These comments need to get wrapped a bit sooner. Could you try to match
some of the others in the file?

> +static int handle_rmp_page_fault(unsigned long hw_error_code, unsigned long address)
> +{
> + unsigned long pfn, mask;
> + int rmp_level, level;
> + rmpentry_t *e;
> + pte_t *pte;
> +
> + /* Get the native page level */
> + pte = lookup_address_in_mm(current->mm, address, &level);
> + if (unlikely(!pte))
> + return RMP_FAULT_KILL;
> +
> + pfn = pte_pfn(*pte);
> + if (level > PG_LEVEL_4K) {
> + mask = pages_per_hpage(level) - pages_per_hpage(level - 1);
> + pfn |= (address >> PAGE_SHIFT) & mask;
> + }

What is this trying to do, exactly?

> + /* Get the page level from the RMP entry. */
> + e = lookup_page_in_rmptable(pfn_to_page(pfn), &rmp_level);
> + if (!e) {
> + pr_alert("SEV-SNP: failed to lookup RMP entry for address 0x%lx pfn 0x%lx\n",
> + address, pfn);
> + return RMP_FAULT_KILL;
> + }
> +
> + /* Its a guest owned page */
> + if (rmpentry_assigned(e))
> + return RMP_FAULT_KILL;
> +
> + /*
> + * Its a shared page but the page level does not match between the native walk
> + * and RMP entry.
> + */

For these two-line comments, please try to split the text fairly evenly
between the lines.

> + if (level > rmp_level)
> + return RMP_FAULT_PAGE_SPLIT;
> +
> + return RMP_FAULT_RETRY;
> +}
> +
> /* Handle faults in the user portion of the address space */
> static inline
> void do_user_addr_fault(struct pt_regs *regs,
> @@ -1315,6 +1379,7 @@ void do_user_addr_fault(struct pt_regs *regs,
> struct task_struct *tsk;
> struct mm_struct *mm;
> vm_fault_t fault;
> + int ret;
> unsigned int flags = FAULT_FLAG_DEFAULT;
>
> tsk = current;
> @@ -1377,6 +1442,22 @@ void do_user_addr_fault(struct pt_regs *regs,
> if (hw_error_code & X86_PF_INSTR)
> flags |= FAULT_FLAG_INSTRUCTION;
>
> + /*
> + * If its an RMP violation, see if we can resolve it.

§ **Given problem 1**:
Rewrite the rows, everything from the row containing "Task: Open Вадим" down to the end of the rows, replacing "icon" with "button" and leaving everything else unchanged.
These rows have no connection to the kernel code review above.

[Rows for locating text and elements]

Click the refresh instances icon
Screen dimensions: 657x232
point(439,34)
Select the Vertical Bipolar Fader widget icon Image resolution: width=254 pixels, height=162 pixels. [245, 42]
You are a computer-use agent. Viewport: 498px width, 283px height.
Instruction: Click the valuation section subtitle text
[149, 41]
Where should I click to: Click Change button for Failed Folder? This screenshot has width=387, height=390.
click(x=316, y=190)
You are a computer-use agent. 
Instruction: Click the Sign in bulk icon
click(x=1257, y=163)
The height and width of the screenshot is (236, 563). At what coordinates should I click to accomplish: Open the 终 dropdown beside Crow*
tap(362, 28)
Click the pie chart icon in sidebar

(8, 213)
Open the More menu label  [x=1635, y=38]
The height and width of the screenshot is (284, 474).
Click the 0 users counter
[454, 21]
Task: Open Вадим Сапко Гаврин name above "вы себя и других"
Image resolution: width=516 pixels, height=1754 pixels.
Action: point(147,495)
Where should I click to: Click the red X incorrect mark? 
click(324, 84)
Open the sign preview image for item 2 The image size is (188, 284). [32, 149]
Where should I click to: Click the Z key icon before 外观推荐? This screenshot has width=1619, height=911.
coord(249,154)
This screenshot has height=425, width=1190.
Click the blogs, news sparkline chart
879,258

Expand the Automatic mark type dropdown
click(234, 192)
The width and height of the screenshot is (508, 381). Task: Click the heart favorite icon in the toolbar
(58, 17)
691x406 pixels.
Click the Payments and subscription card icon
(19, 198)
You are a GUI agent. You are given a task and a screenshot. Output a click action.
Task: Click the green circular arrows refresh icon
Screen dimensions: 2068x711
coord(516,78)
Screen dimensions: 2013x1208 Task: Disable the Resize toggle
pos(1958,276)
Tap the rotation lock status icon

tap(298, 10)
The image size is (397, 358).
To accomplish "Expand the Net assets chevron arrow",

§ **Given problem 2**:
Copy the kernel code review word for word, everything from "These comments need" down to "unsigned long address)".

§ **Full solution 1**:
Task: Open Вадим Сапко Гаврин name above "вы себя и других"
Image resolution: width=516 pixels, height=1754 pixels.
Action: point(147,495)
Where should I click to: Click the red X incorrect mark? 
click(324, 84)
Open the sign preview image for item 2 The image size is (188, 284). [32, 149]
Where should I click to: Click the Z key button before 外观推荐? This screenshot has width=1619, height=911.
coord(249,154)
This screenshot has height=425, width=1190.
Click the blogs, news sparkline chart
879,258

Expand the Automatic mark type dropdown
click(234, 192)
The width and height of the screenshot is (508, 381). Task: Click the heart favorite button in the toolbar
(58, 17)
691x406 pixels.
Click the Payments and subscription card button
(19, 198)
You are a GUI agent. You are given a task and a screenshot. Output a click action.
Task: Click the green circular arrows refresh button
Screen dimensions: 2068x711
coord(516,78)
Screen dimensions: 2013x1208 Task: Disable the Resize toggle
pos(1958,276)
Tap the rotation lock status button

tap(298, 10)
The image size is (397, 358).
To accomplish "Expand the Net assets chevron arrow",

§ **Full solution 2**:
These comments need to get wrapped a bit sooner. Could you try to match
some of the others in the file?

> +static int handle_rmp_page_fault(unsigned long hw_error_code, unsigned long address)